Opis zadania ▸
Powtórz bez zmian wiersze listingu od pierwszego do wiersza zawierającego „Looking at the screenshot, I should coord(77,85).”, włącznie z oboma końcami.

Materiał do przetworzenia ▸
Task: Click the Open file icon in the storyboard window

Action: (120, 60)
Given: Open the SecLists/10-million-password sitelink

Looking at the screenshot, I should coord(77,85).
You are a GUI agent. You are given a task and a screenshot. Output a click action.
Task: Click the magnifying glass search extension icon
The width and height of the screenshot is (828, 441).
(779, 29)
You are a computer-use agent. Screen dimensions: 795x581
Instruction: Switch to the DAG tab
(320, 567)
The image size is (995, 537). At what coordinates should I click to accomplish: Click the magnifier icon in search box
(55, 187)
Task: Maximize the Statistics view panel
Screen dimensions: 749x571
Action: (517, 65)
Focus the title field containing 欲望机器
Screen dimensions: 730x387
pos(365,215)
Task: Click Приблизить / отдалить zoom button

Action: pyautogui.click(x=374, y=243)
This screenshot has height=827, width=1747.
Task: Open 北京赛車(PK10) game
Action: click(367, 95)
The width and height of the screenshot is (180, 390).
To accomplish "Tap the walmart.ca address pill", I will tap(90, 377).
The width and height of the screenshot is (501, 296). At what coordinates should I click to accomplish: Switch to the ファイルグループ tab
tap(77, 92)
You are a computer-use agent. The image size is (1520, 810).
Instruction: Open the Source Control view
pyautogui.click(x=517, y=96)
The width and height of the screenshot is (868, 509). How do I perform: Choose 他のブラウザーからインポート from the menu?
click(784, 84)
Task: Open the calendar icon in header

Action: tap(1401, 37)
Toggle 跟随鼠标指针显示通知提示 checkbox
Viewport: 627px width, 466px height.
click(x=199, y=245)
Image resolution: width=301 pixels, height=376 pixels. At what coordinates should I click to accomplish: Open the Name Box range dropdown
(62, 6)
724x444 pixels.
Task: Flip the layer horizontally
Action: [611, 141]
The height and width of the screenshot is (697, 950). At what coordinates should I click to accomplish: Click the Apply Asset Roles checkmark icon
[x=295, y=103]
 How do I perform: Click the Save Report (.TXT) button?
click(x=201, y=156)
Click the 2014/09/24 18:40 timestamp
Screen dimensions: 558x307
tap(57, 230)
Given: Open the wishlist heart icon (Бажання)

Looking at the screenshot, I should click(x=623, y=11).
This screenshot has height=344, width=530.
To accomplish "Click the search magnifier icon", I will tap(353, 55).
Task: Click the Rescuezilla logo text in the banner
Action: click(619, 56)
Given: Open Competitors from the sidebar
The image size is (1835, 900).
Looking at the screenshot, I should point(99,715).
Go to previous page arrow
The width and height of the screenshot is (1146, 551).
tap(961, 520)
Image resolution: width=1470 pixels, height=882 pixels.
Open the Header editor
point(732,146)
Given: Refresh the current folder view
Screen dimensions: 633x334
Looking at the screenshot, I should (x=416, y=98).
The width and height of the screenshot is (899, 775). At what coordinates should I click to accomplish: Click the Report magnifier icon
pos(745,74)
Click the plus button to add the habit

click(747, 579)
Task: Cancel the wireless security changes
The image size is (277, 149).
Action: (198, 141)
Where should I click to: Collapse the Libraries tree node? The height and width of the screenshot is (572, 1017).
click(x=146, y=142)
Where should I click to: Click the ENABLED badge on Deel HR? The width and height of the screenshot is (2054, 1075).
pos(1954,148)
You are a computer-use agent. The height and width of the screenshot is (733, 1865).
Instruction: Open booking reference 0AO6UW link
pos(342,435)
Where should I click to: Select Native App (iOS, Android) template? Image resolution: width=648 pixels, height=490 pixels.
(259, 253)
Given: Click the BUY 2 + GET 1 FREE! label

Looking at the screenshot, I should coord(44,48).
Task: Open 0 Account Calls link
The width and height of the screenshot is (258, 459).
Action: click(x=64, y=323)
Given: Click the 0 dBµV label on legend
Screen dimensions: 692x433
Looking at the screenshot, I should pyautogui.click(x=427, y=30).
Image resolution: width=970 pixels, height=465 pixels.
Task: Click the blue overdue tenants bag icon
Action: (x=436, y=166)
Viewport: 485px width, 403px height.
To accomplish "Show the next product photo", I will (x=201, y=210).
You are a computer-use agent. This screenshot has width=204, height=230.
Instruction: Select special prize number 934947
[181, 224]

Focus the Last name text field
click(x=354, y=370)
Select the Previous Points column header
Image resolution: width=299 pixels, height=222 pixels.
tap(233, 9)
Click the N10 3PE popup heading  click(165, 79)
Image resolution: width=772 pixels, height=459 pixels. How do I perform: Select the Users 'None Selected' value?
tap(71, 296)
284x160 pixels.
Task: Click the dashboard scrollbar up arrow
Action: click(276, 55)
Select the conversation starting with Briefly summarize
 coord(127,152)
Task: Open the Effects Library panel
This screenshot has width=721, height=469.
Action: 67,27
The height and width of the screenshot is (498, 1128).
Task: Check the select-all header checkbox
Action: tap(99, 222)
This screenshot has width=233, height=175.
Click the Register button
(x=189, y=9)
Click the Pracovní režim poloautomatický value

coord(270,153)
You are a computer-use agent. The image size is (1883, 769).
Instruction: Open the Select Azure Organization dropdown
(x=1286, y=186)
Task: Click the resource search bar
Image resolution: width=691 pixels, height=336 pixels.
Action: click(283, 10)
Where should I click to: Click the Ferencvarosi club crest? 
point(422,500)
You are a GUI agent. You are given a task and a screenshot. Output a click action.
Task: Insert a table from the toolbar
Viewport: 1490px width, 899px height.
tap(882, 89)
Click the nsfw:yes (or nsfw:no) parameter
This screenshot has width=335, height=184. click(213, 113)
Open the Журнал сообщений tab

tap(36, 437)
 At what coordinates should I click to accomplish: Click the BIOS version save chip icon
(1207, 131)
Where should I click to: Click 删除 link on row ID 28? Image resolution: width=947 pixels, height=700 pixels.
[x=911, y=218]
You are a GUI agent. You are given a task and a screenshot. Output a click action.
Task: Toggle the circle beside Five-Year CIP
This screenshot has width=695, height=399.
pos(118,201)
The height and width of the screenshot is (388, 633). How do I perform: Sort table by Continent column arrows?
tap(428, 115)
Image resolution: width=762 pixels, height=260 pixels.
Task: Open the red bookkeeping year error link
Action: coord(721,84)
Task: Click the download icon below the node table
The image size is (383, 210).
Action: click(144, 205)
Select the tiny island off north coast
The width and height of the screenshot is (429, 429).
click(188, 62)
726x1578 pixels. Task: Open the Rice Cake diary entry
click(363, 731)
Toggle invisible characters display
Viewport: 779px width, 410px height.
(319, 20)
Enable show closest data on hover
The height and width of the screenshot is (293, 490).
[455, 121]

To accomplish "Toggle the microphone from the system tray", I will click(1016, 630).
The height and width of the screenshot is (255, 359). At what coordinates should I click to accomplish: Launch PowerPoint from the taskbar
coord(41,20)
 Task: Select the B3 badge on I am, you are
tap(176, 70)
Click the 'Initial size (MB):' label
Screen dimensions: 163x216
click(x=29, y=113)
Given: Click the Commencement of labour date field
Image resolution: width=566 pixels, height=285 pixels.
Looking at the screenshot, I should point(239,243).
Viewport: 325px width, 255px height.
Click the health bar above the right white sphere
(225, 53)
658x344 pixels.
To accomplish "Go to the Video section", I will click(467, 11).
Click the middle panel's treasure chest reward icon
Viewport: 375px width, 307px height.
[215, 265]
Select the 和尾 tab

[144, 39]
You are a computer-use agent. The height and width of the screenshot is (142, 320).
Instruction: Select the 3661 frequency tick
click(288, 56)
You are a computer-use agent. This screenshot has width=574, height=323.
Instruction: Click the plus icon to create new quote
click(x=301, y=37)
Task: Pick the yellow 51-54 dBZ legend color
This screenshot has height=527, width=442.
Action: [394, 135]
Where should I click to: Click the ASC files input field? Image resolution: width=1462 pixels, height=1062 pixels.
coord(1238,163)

Wynik zadania ▸
Task: Click the Open file icon in the storyboard window

Action: (120, 60)
Given: Open the SecLists/10-million-password sitelink

Looking at the screenshot, I should coord(77,85).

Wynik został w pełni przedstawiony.